My main project so far this year has been creating actual performance metrics, and not just guesstimates (This is especially important with the JVM which will optimize code at runtime to your actual payloads). And the best tool so far has been FlameGraphs [1]: I urge everyone to try and find am implementation for them and their specific language, as these things are actually interactive. It's not just a nice graphic, but can tell you very directly where you're spending time. We've found countless minor bugs and wasted cycles.

The best java integration I could find is Async-Profiler [2] which can - as the name implies - be attached to any running jvm. The config is pretty powerful and intuitive. It's one of those magical things that just work.

[1]: http://www.brendangregg.com/FlameGraphs/cpuflamegraphs.html

[2]: https://github.com/jvm-profiling-tools/async-profiler

Although the article is a bit long-winded as others have pointed out, it did mention the importance of profiling your application before making any changes.

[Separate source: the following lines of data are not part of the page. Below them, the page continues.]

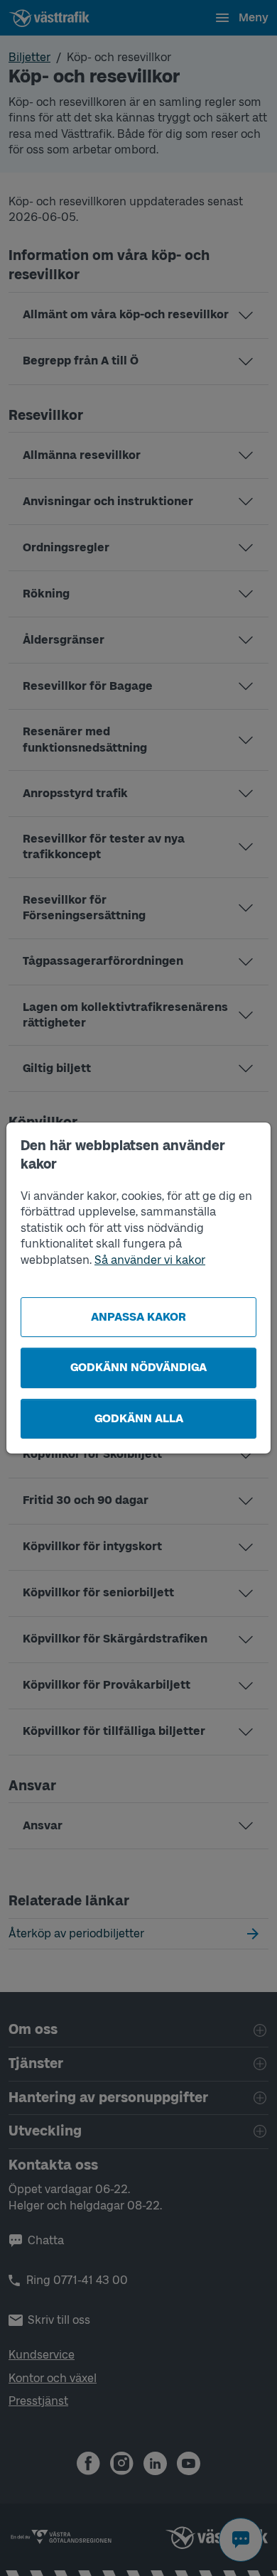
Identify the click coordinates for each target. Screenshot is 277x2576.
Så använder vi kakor (149, 1260)
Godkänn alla (138, 1418)
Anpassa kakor (138, 1317)
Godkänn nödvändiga (138, 1367)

In particular, you should always aim to profile your app when running under a production load so that you do not have to make assumptions about its behaviour. Something like async-profiler[0] is good, since it avoids the safepoint bias issue and can also track heap allocations.

0. https://github.com/jvm-profiling-tools/async-profiler

For Java you can do better than perf. Sun's Performance Analyzer [1] has had hardware counter based profiling of real Java (not just JIT-compiled code) for more than 10 years. Open source async profiler [2] seems to be doing a decent job on the data collection side, though, doesn't go beyond a basic flame graph for analysis.

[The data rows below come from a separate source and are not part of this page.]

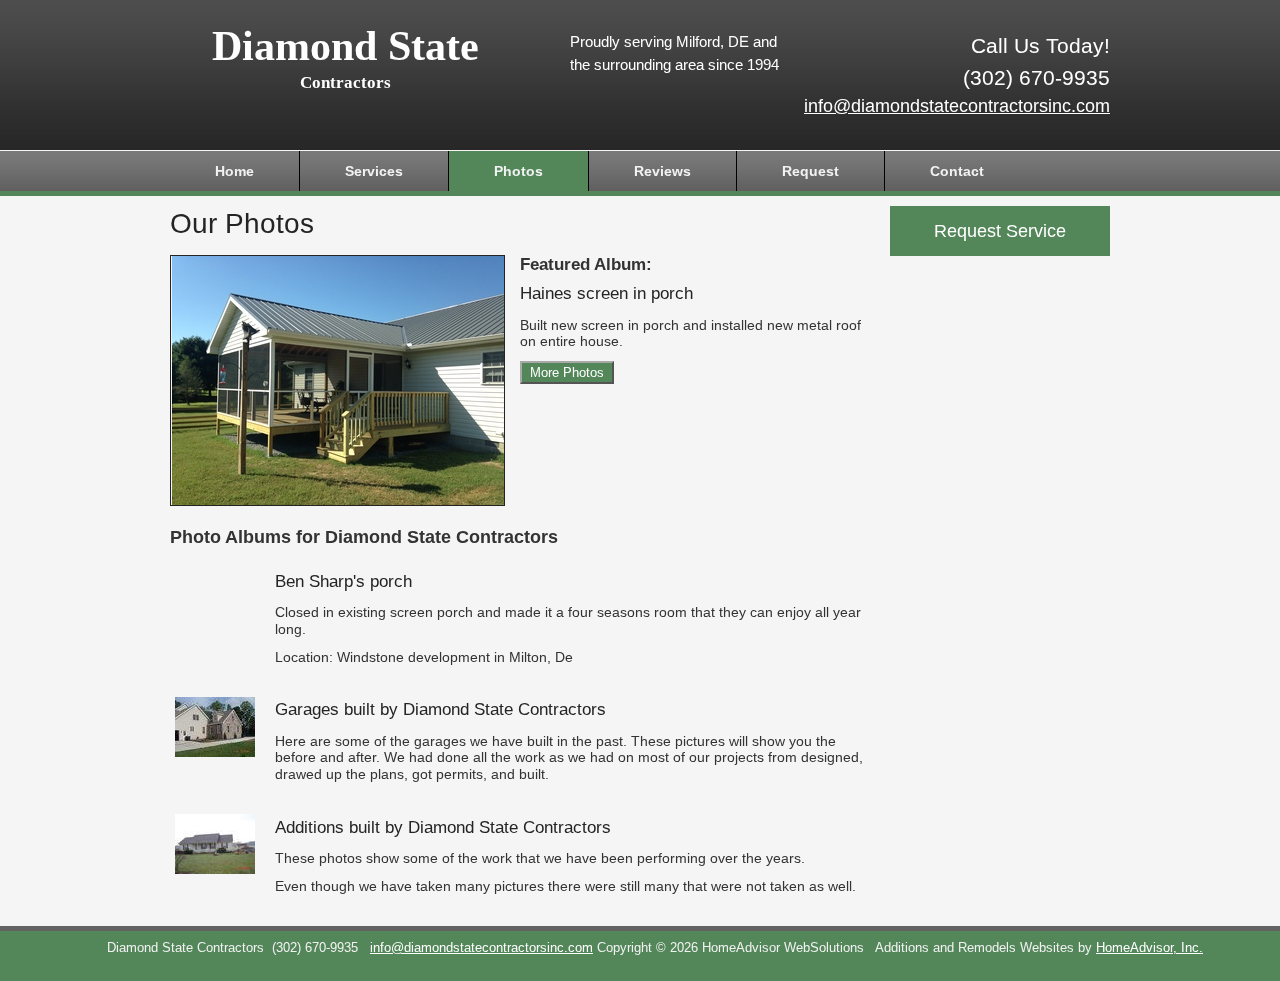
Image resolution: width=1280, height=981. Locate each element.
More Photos (567, 372)
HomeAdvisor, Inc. (1149, 948)
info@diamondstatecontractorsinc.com (957, 106)
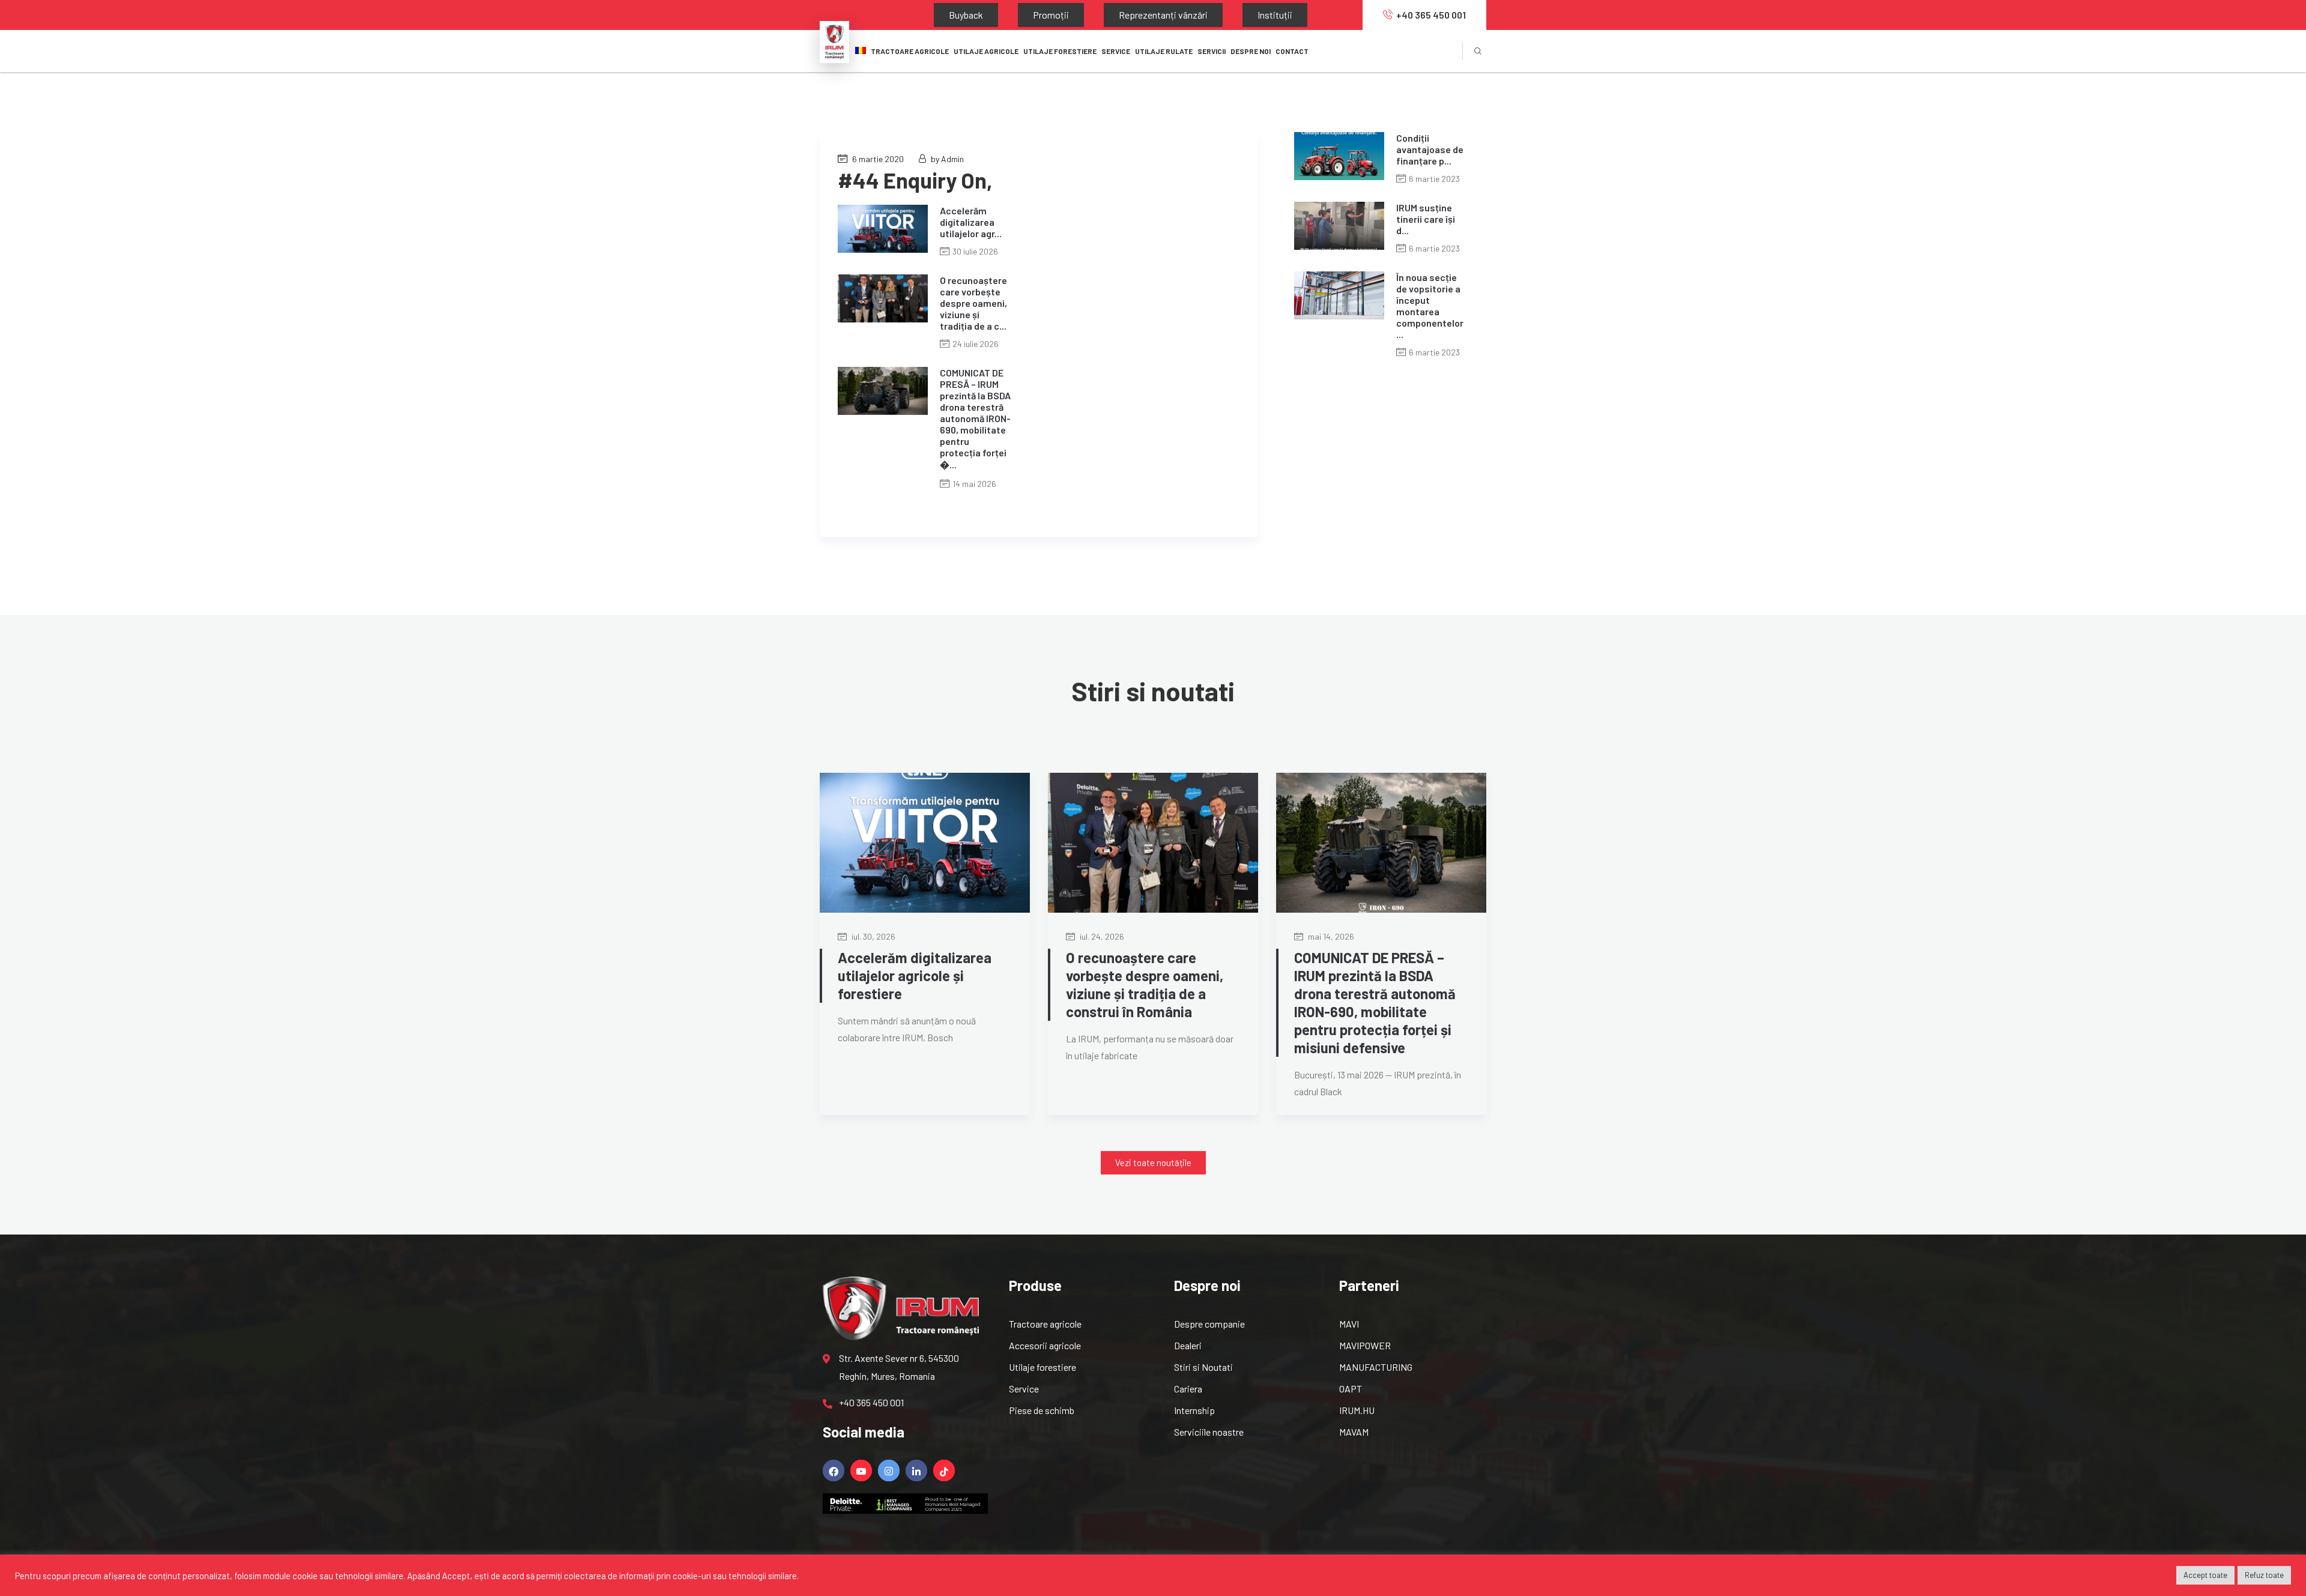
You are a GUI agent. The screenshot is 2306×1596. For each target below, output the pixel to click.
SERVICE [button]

[1] https://en.wikipedia.org/wiki/Performance_Analyzer [2] https://github.com/jvm-profiling-tools/async-profiler

Yes, perf sampling of Java is still going well, via -XX:+PreserveFramePointer. Our one microservice that had high overhead with that option (up to 10%, which is rare) has improved their code, lowered the overhead, and now enabled this option by default.

But there's also a newer way that can do Java stack sampling from perf without the frame pointer: https://github.com/jvm-profiling-tools/async-profiler

We're not running it yet. I want to try it out. Note that the stacks with async-profiler are a bit broken -- Java methods become detached from the JVM -- but I'm hoping that's fixable (it should be with a JVM change, at least).